▶ _Stored data entries_:
# # #

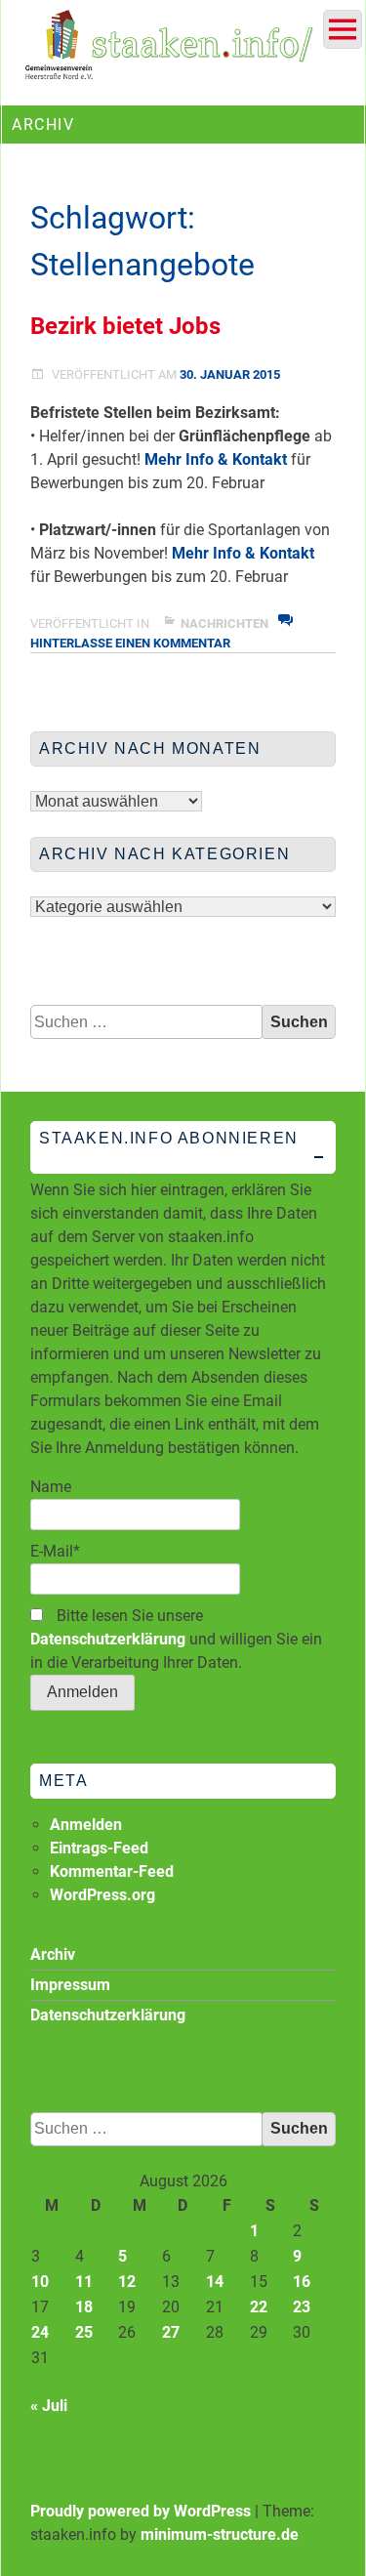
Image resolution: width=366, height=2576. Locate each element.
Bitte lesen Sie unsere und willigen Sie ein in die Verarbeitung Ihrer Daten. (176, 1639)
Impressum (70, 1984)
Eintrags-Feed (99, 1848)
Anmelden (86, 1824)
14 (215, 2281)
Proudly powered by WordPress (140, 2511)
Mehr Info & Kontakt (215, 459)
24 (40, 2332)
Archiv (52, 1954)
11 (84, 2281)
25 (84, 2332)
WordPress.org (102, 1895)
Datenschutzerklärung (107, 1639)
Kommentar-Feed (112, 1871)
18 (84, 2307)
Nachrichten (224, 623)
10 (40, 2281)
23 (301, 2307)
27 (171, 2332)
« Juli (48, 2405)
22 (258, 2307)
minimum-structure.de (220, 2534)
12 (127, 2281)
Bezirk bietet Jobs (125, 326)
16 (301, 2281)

# # #

▶ _Task description_: Filter the entries by the string "WordPress" and copy each matching line.

▶ _Finished exercise_:
Proudly powered by WordPress (140, 2511)
WordPress.org (102, 1895)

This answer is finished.